[RECORD EXTRACTS]
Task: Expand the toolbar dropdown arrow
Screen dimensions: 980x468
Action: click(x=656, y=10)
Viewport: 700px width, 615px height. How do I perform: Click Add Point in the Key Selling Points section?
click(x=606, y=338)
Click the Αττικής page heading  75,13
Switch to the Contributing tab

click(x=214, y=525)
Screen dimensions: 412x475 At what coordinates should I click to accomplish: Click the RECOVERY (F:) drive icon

[EXERCISE] Starting at the line that contains "Screen dimensions: 980x468", copy each line exactly through the end of the listing above. Include that first line and the last one, and add nothing.

[RESULT OF THE TASK]
Screen dimensions: 980x468
Action: click(x=656, y=10)
Viewport: 700px width, 615px height. How do I perform: Click Add Point in the Key Selling Points section?
click(x=606, y=338)
Click the Αττικής page heading  75,13
Switch to the Contributing tab

click(x=214, y=525)
Screen dimensions: 412x475 At what coordinates should I click to accomplish: Click the RECOVERY (F:) drive icon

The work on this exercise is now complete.